[STATED EXERCISE 1]
Check each of the following statements against the Madras High Court judgment, and for each answer yes or no, quoting the words of the judgment that decide it.
(a) The amounts at issue were received from SIPCOT for the assessment years 1979-80 and 1980-81.
(b) The Tribunal held the amounts to be capital receipts.
(c) Counsel for the assessee accepted that the revenue expenditure had been allowed as a deduction in computing the assessee's total income.

[TEXT BLOCK]
"""
Madras High Court
Saroja Mills Ltd. vs Commissioner Of Income Tax on 19 September, 1995
Equivalent citations: [1996]220ITR626(MAD)
JUDGMENT Abdul Hadi, J.
1. In these two tax case references under s. 256 of the IT Act, 1961, by the assessee, relating to the asst. yrs. 1979-80 and 1980-81, the common question referred to us is as follows :
"Whether, on the facts and in the circumstances of the case, the Tribunal was right in holding that a sum of Rs. 2,49,000 and Rs. 3,88,200 received from SIPCOT, respectively, for the asst. yrs. 1979-80 and 1980-81 should be treated as revenue receipts ?"
Thus, the only short question is whether the above referred amounts, which are received by the assessee from SIPCOT as subsidy are revenue receipts, as held by the Tribunal, or capital receipts, as contended by the assessee.
2. One factual finding on which there is no dispute is that this was a subsidy in respect of a revenue expenditure incurred by the assessee in modernisation of its plant in its industrial unit, which was established in a backward area. It is also accepted by learned counsel for the assessee that the said revenue expenditure was allowed as a deduction in computing the total income of the assessee. Yet, he contends that, just as another subsidy, given by SIPCOT to the assessee under the same scheme towards fixed capital investment of the assessee in the industrial unit was admittedly earlier treated by the Revenue as capital receipt, this subsidy also should be treated as capital receipt since both the subsidies were given only as incentive for the assessee to establish the said industrial unit in a backward area.
3. But, admittedly, this latter subsidy was given in different instalments to recoup the revenue expenditure incurred as and when progress is made in the modernisation of the plant and depending on the said progress. In such a situation it is clear to us that the decision cited by learned counsel for the Revenue in V. S. S. V. Meenakshi Achi vs. CIT (1996) 60 ITR 253 (SC) would squarely apply. There, subsidy was made by the Government to the assessee-rubber planter, out of the cess fund earlier collected from the assessee himself, against revenue expenditure incurred by the assessee on the maintenance of the plantation. The relevant observation there is as follows :
"Mr. Sastri, learned counsel for the Revenue, did not support the principle accepted by the High Court that the source of payment was material and not the nature of expenditure. Indeed his argument was contrarywise, namely, that the expenditure was revenue expenditure and, therefore, the amounts paid to recoup it partook of that character.
"""
[RECORDED DATA]
"""
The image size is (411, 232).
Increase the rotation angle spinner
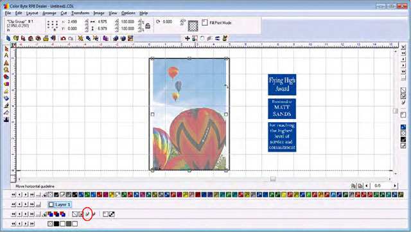[181, 21]
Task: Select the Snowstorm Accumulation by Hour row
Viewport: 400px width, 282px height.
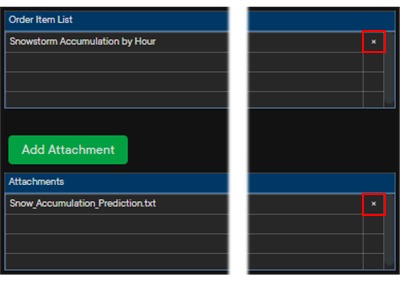Action: click(83, 42)

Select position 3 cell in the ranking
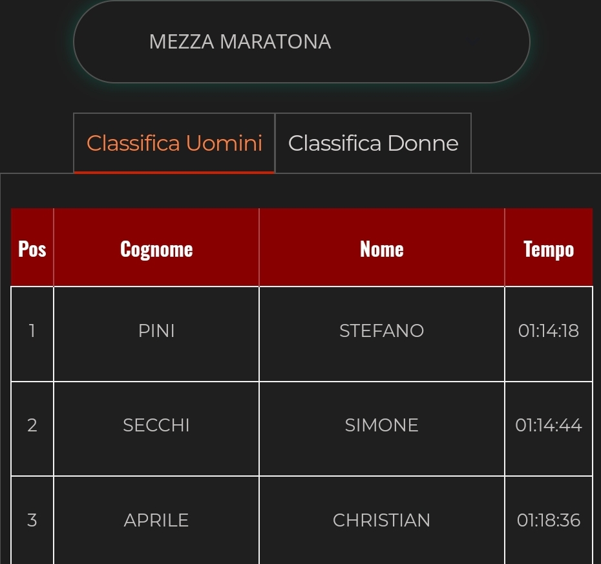click(x=32, y=520)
"""
[STATED EXERCISE 2] Please return, unchanged, the lines of the records from the line containing "Task: Select the" through the end of the records, inclusive, and leave the pictures out.

[EXERCISE RESULT 1]
(a) Yes: "received from SIPCOT, respectively, for the asst. yrs. 1979-80 and 1980-81"
(b) No: "are revenue receipts, as held by the Tribunal, or capital receipts, as contended by the assessee"
(c) Yes: "It is also accepted by learned counsel for the assessee that the said revenue expenditure was allowed as a deduction in computing the total income of the assessee."

[EXERCISE RESULT 2]
Task: Select the Snowstorm Accumulation by Hour row
Viewport: 400px width, 282px height.
Action: click(83, 42)

Select position 3 cell in the ranking
click(x=32, y=520)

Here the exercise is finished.